> _About this exercise_:
From the records below, return every line containing the word "agent".

> _Raw data_:
──────────────────────────────
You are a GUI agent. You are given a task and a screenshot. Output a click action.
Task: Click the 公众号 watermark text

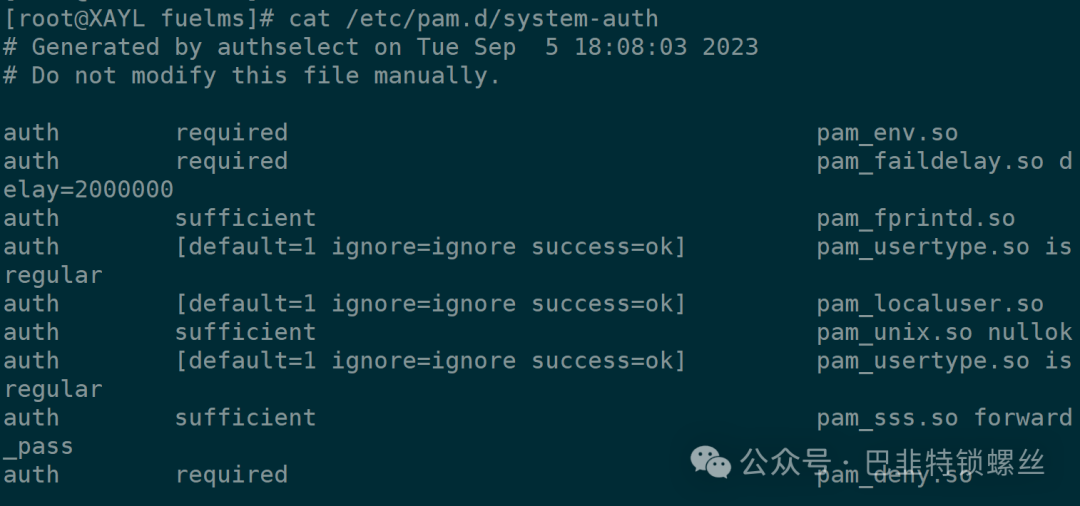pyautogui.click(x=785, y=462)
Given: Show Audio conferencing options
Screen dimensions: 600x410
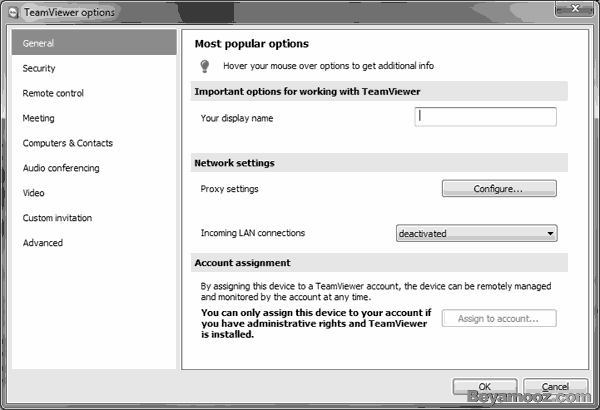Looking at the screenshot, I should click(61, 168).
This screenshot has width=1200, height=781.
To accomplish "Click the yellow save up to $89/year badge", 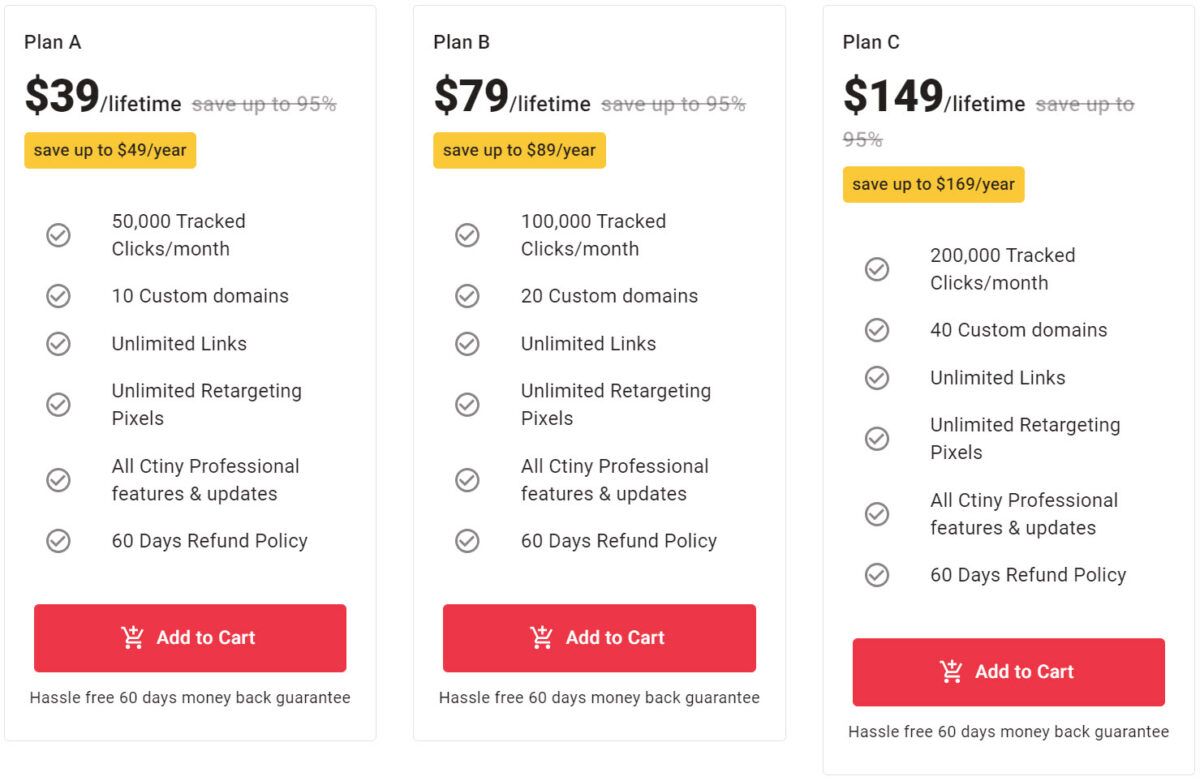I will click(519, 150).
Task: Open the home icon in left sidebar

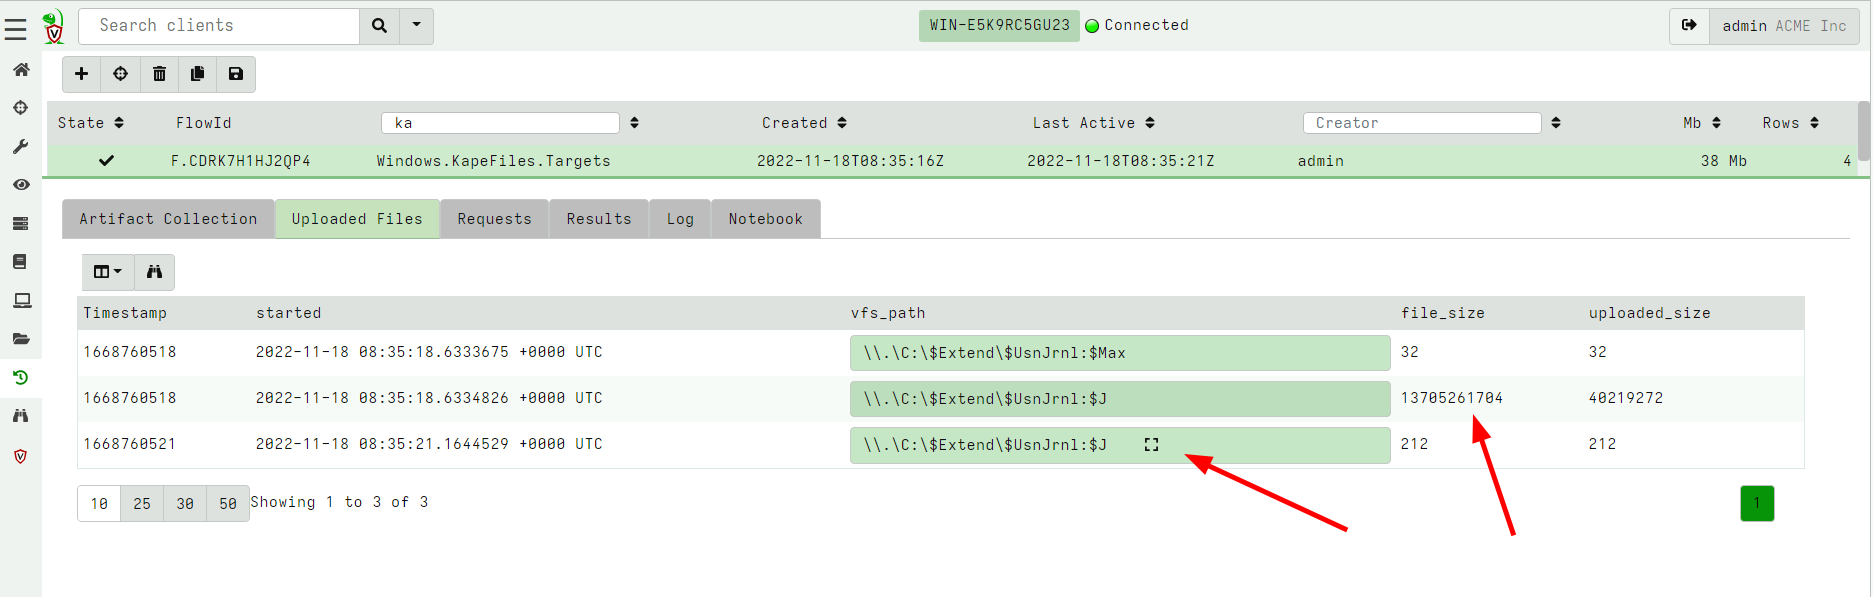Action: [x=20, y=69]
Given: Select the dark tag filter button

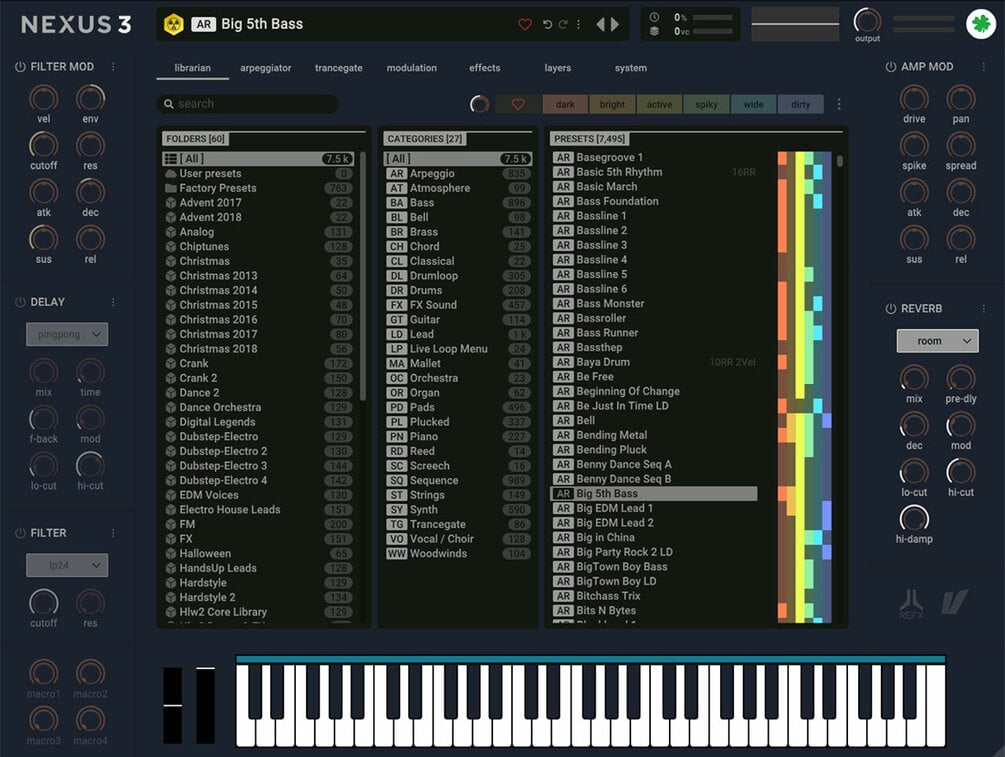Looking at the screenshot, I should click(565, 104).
──────────────────────────────
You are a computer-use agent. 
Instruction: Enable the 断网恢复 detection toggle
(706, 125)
──────────────────────────────
> _Result of this exercise_:
You are a GUI agent. You are given a task and a screenshot. Output a click action.
You are a computer-use agent. 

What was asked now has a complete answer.